When Ron DeSantis formally enters the 2024 presidential race later today, he will already be a diminished White House aspirant. The Florida governor’s pre-candidacy got off to a roaring start last autumn. His landslide reelection as leader of a party that had quickly turned Florida red gave him reams of admiring press in the conservative-media world, particularly in contrast to his presumed chief rival, Donald Trump, who got a lot of blame for Republican under-performance nationally and then spent weeks sulking in his tent. Very soon there was talk of Republican and conservative-movement elites consolidating behind a DeSantis candidacy to put Trump out to pasture once and for all without sacrificing the base-pleasing appeal of MAGA culture-war politics. Indeed, it looked like DeSantis could offer Republicans a steadier 2.0 version of Trumpism on the campaign trail and a much calmer (if still quasi-authoritarian) presence in the White House.

## Exercise instructions
(a) Answer these questions from the passage on Ron DeSantis:
(i) What office does DeSantis hold?
(ii) When did his pre-candidacy get off to a roaring start?
(iii) After taking blame for Republican under-performance, how did Donald Trump spend the following weeks?
(b) Resume the passage on Ron DeSantis's presidential bid from its final sentence.
The data that follow are not needed for any of this work.

## Data lines
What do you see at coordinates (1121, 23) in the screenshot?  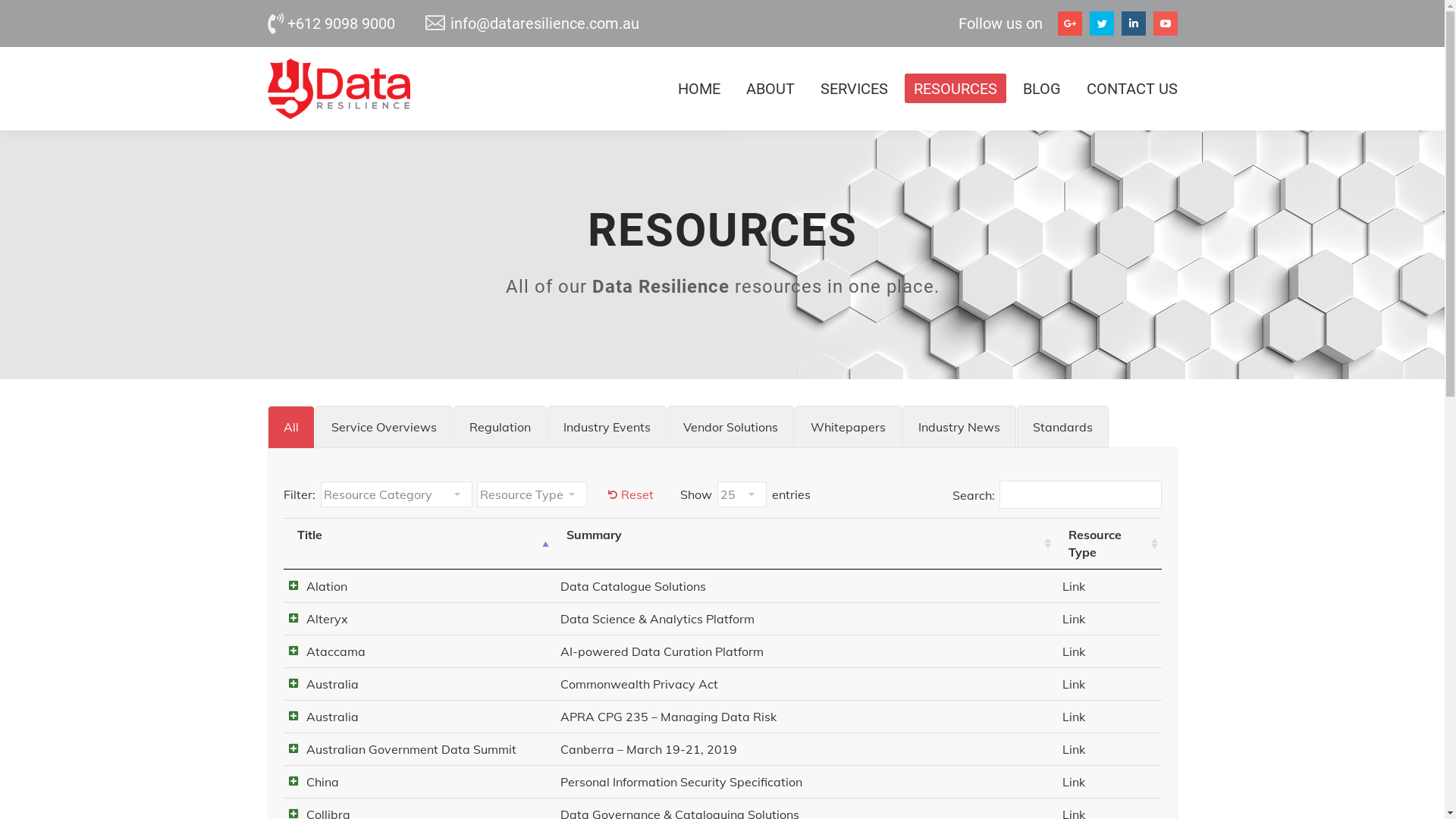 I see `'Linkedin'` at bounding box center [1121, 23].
* * *
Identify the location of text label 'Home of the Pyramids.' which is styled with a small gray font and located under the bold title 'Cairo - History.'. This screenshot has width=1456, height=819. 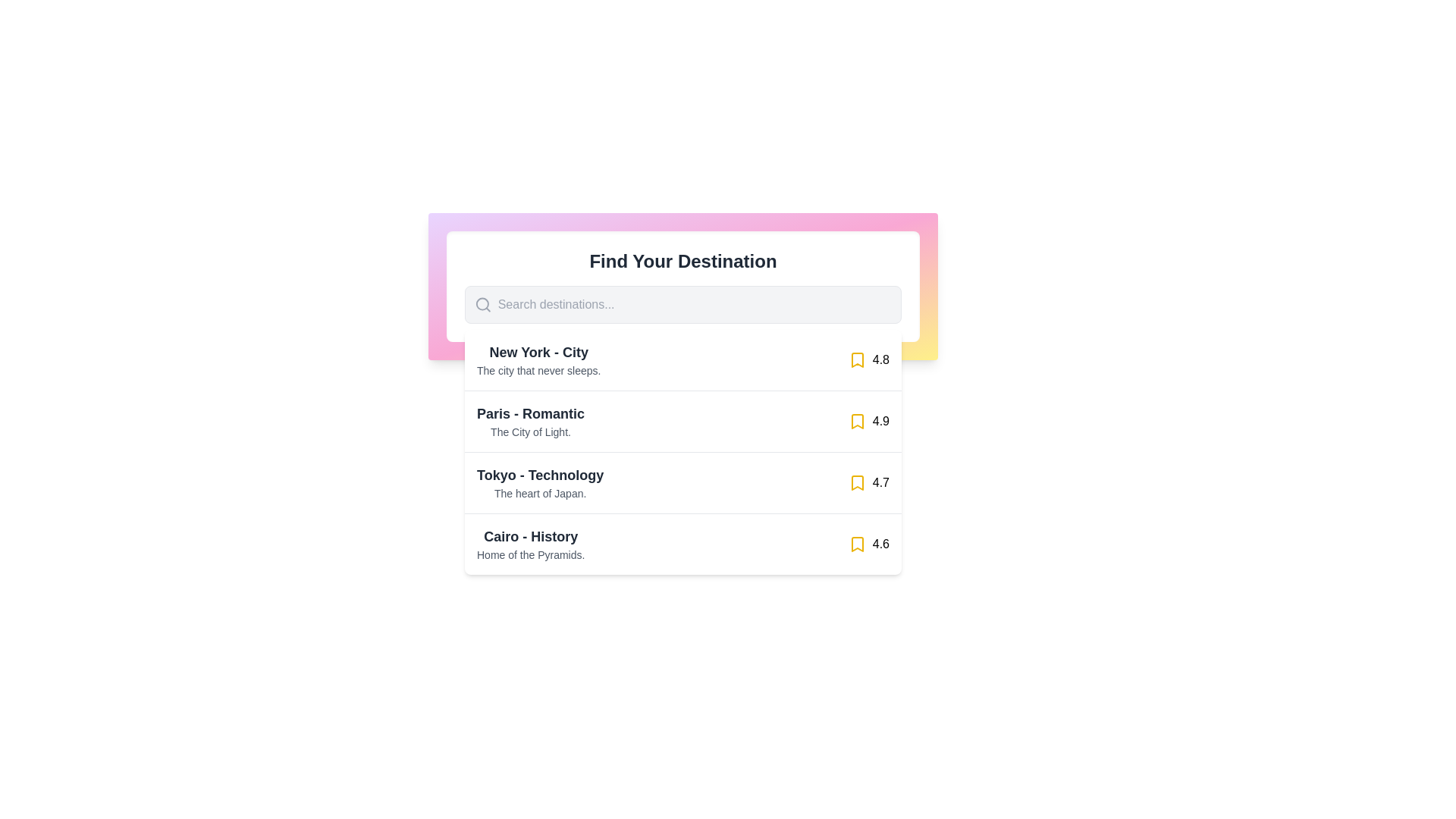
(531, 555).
---
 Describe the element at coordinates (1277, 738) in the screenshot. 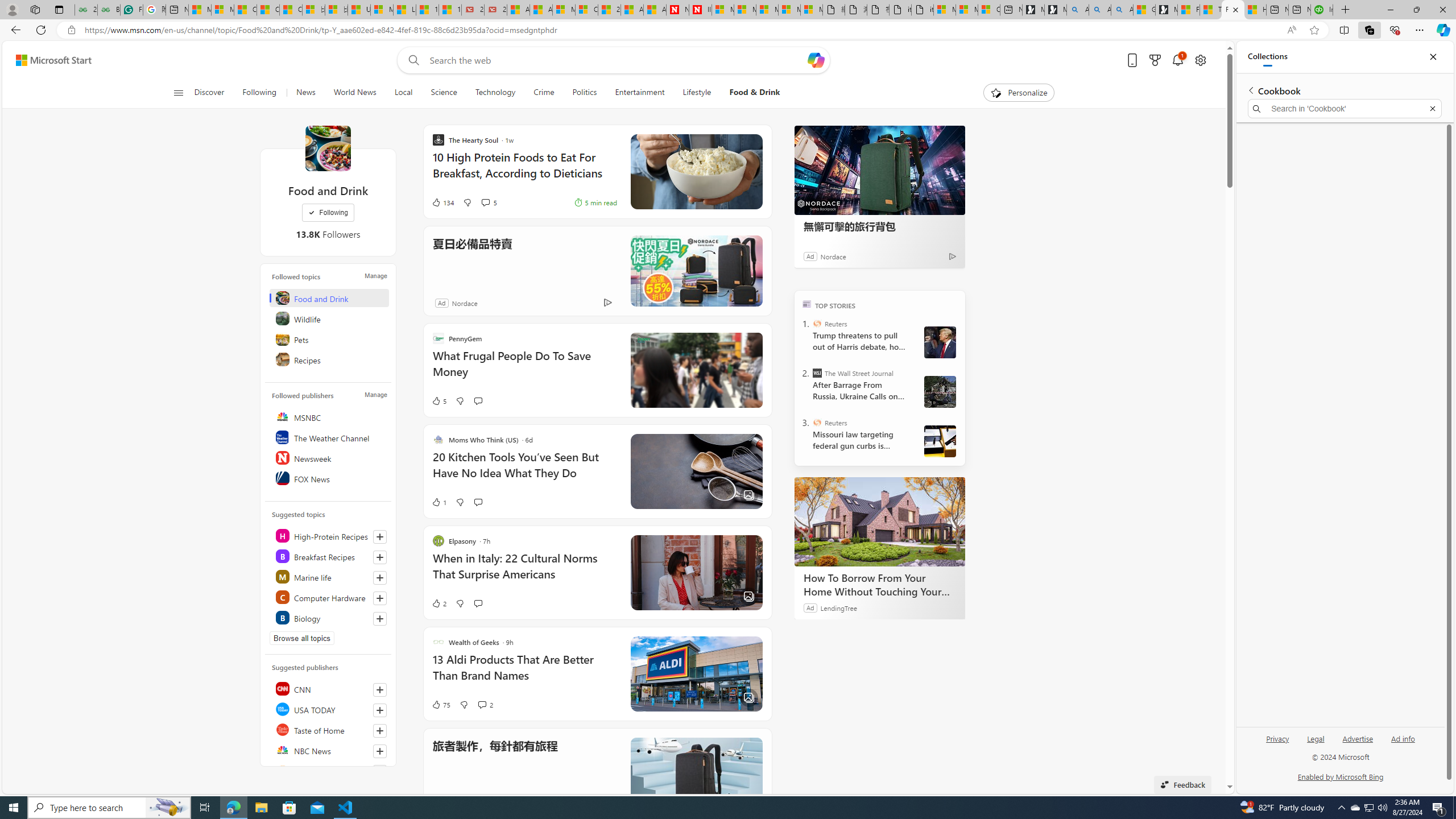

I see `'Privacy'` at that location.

## The results
(a)
(i) Governor of Florida.
(ii) Last autumn.
(iii) Sulking in his tent.

(b)
DeSantis faced plenty of thorny strategic questions in those early days, but one thing was quite clear: The governor needed to make the case that Trump could only win the 2024 nomination if the GOP field was as divided as it was in 2016. And thus every argument for DeSantis ’24 became an implicit argument against other candidates entering the race, as reflected in the attention given to DeSantis’s much stronger performance in polls testing a one-on-one contest.
From that perspective, DeSantis’s strategy has already failed. Nikki Haley, Asa Hutchinson, and Tim Scott are announced candidates, as is at least one White House aspirant scratching the itch for new faces, entrepreneur Vivek Ramaswamy.